(Cross-posted on Branded Matters, Bobby Lehew, and PromoKitchen. Article written with apologies to Steven Pressfield). As an avid book collector, I've amassed more than my share of unread books. It's a possessive obsession, an incurable malady. Of the piles and piles of books I've purchased through the years, none seem to retain their unread status longer than the books that fall into the two categories of 'self-help' and 'business'. Most business books are extrapolated essays padded for the sake of the publisher, and most self-help books feature such fleeting remedies that the only solace they tend to provide is the spine to spine comfort found among each other in the remainder bin (someone needs to write a self-help book for self-help books). Acres and acres of advice rooted in about a centimeter of top soil yielding a harvest of pulp and chaff.
Few business books achieve success above the pantheon of fire sale conquerors. Books such as Good to Great, the E-Myth series (which I finally read), virtually anything penned by Peter Drucker, Guerilla Marketing (the archetypal marketing handbook), the polemical Atlas Shrugged, Getting Things Done, Content Rules (and more) have at least secured their superiority on my bookshelves.
For me, one business and self-help book supersedes them all: The War of Art.
The War of Art is the one book that were I flush with cash and less miserly than I'm purported to be, I'd mail everyone I know a copy. I'd be the Phillip Van Dorn of the business world, mailing Pressfield's book to every single connection in my network, a bold surety of faith in my fellow man (with any residue of reservation backed by the full faith and credit of the rising boot heel of Pressfield's mighty dictums).
Few business books move people, fewer still move people to immediate action. The War of Art is the ultimate business book and self-help book. Its entire premise is dealing with the number one obstacle to your success: you. (Or, more aptly, the resistance within you). I won't labor to define the entire premise since Amazon's omnipotence and omnipresence metes out all your premise pining needs but I will tell you: go buy the book. (After you've read it, you can buy me a celebratory soda at Gower's).
One of the many proverbial statements that moved me was Pressfield's comment on "peripheral opponents".
Resistance seems to come from outside ourselves. We locate it in spouses, jobs, bosses, kids. “Peripheral opponents,” as Pat Riley used to say when he coached the Los Angeles Lakers.
Resistance is not a peripheral opponent. Resistance arises from within. It is self-generated and self-perpetuated. Resistance is the enemy within.
I don't disagree with this statement nor any of the forms of resistance posited in the book but I wonder if there isn't still a chance the peripheral opponent could even be me. Not me as in "the resistance within me", but me the multi-faceted goal setter, me and my numerous life goals, me and my myriad objectives within my hobbies, passions and pursuits, the multi-splintered tasks and to-dos so numerous that the total weight combined suffocates progress.

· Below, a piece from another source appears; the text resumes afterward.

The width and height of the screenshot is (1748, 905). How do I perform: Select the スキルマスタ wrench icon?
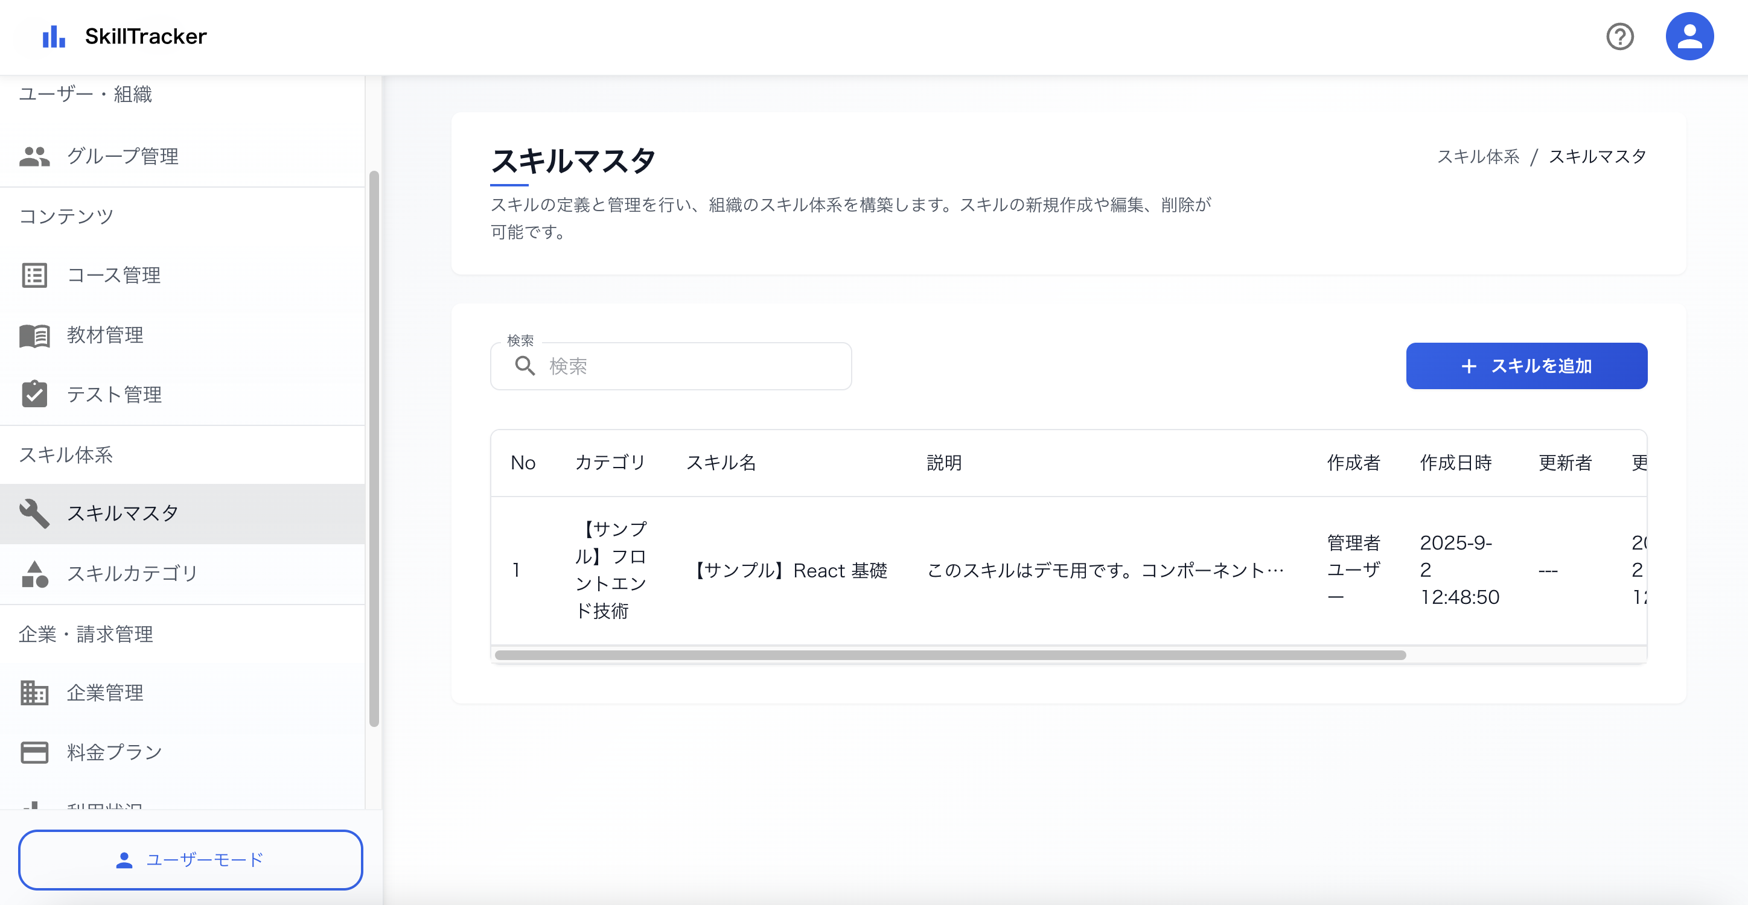[35, 514]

For example, the internet is such a pedagogic trove that, were I to decide to learn how to play the guitar or learn to make croissants or take up cycling, I'm a google search away from a rabbit hole of video tutorials and articles that will ensure I embark on yet another "life goal". Perhaps this is right and good that I pursue this and perhaps I even accomplish what I set out to do, but at what cost to my core purpose?
This is beyond the resistance of the distracted or the resistance of unwillingness to do the work, this is a specialized form of peripheral opponent, insidious in its opposition since this enemy knows your every move and (moreover) uses your strength and passion for getting things done as the ultimate weapon to ensure your demise. If this were an obvious enemy, we'd respect the hell out of the shrewdness and cunning it took to accomplish this in collusion with our purposed-self, our ardent-self, our goal-setter-self: the finisher.
If there is a moral here, it is likely this: beware the proliferation of purpose, ironically, a fait accompli - the doing becomes a declaration of one's undoing.